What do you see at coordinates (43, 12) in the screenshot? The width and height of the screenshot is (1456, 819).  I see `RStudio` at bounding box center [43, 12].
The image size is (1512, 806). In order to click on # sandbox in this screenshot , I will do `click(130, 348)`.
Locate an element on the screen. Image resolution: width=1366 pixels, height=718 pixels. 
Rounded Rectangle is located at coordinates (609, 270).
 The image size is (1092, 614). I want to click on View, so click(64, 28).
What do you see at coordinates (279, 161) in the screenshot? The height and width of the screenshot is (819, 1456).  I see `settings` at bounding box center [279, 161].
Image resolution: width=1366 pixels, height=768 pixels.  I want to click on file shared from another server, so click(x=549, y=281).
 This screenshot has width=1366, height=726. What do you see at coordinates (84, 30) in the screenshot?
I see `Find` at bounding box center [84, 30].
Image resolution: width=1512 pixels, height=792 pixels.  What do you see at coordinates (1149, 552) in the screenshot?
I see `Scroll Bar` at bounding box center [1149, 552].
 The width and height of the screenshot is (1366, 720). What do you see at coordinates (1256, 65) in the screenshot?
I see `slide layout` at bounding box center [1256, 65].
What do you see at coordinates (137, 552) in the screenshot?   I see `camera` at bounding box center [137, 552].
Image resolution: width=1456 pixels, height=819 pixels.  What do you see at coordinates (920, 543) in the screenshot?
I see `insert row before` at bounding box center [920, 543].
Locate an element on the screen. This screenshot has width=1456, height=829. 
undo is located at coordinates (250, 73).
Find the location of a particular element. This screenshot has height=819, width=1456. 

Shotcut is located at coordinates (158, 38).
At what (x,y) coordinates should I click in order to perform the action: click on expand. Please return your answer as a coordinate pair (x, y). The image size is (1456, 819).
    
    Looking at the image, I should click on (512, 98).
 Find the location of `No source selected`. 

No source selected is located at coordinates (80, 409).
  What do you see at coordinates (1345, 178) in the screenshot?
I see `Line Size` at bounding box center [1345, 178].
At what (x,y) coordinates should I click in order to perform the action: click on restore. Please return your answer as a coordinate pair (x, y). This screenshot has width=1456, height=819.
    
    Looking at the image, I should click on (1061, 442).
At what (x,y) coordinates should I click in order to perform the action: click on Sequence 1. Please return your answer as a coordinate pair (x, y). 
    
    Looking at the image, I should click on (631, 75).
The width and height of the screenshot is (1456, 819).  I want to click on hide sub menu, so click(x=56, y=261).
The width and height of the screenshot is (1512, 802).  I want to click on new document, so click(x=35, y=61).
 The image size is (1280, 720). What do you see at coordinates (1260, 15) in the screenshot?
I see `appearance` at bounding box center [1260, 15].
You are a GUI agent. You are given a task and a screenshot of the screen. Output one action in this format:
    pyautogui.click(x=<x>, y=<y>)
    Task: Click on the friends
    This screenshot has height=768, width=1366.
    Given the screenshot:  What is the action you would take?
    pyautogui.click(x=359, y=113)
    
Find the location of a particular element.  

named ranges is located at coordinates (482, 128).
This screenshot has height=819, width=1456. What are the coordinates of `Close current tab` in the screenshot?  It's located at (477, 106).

+--

**PROBLEM TO WORK ON**
Copy the whole listing above line for line, with nothing changed.

**EXERCISE SOLUTION**
What do you see at coordinates (43, 12) in the screenshot? The width and height of the screenshot is (1456, 819).  I see `RStudio` at bounding box center [43, 12].
The image size is (1512, 806). In order to click on # sandbox in this screenshot , I will do `click(130, 348)`.
Locate an element on the screen. Image resolution: width=1366 pixels, height=718 pixels. 
Rounded Rectangle is located at coordinates (609, 270).
 The image size is (1092, 614). I want to click on View, so click(64, 28).
What do you see at coordinates (279, 161) in the screenshot? The height and width of the screenshot is (819, 1456).  I see `settings` at bounding box center [279, 161].
Image resolution: width=1366 pixels, height=768 pixels.  I want to click on file shared from another server, so click(x=549, y=281).
 This screenshot has width=1366, height=726. What do you see at coordinates (84, 30) in the screenshot?
I see `Find` at bounding box center [84, 30].
Image resolution: width=1512 pixels, height=792 pixels.  What do you see at coordinates (1149, 552) in the screenshot?
I see `Scroll Bar` at bounding box center [1149, 552].
 The width and height of the screenshot is (1366, 720). What do you see at coordinates (1256, 65) in the screenshot?
I see `slide layout` at bounding box center [1256, 65].
What do you see at coordinates (137, 552) in the screenshot?   I see `camera` at bounding box center [137, 552].
Image resolution: width=1456 pixels, height=819 pixels.  What do you see at coordinates (920, 543) in the screenshot?
I see `insert row before` at bounding box center [920, 543].
Locate an element on the screen. This screenshot has width=1456, height=829. 
undo is located at coordinates (250, 73).
Find the location of a particular element. This screenshot has height=819, width=1456. 

Shotcut is located at coordinates (158, 38).
At what (x,y) coordinates should I click in order to perform the action: click on expand. Please return your answer as a coordinate pair (x, y). The image size is (1456, 819).
    
    Looking at the image, I should click on (512, 98).
 Find the location of `No source selected`. 

No source selected is located at coordinates (80, 409).
  What do you see at coordinates (1345, 178) in the screenshot?
I see `Line Size` at bounding box center [1345, 178].
At what (x,y) coordinates should I click in order to perform the action: click on restore. Please return your answer as a coordinate pair (x, y). This screenshot has width=1456, height=819.
    
    Looking at the image, I should click on (1061, 442).
At what (x,y) coordinates should I click in order to perform the action: click on Sequence 1. Please return your answer as a coordinate pair (x, y). 
    
    Looking at the image, I should click on (631, 75).
The width and height of the screenshot is (1456, 819).  I want to click on hide sub menu, so click(x=56, y=261).
The width and height of the screenshot is (1512, 802).  I want to click on new document, so click(x=35, y=61).
 The image size is (1280, 720). What do you see at coordinates (1260, 15) in the screenshot?
I see `appearance` at bounding box center [1260, 15].
You are a GUI agent. You are given a task and a screenshot of the screen. Output one action in this format:
    pyautogui.click(x=<x>, y=<y>)
    Task: Click on the friends
    This screenshot has height=768, width=1366.
    Given the screenshot:  What is the action you would take?
    pyautogui.click(x=359, y=113)
    
Find the location of a particular element.  

named ranges is located at coordinates (482, 128).
This screenshot has height=819, width=1456. What are the coordinates of `Close current tab` in the screenshot?  It's located at (477, 106).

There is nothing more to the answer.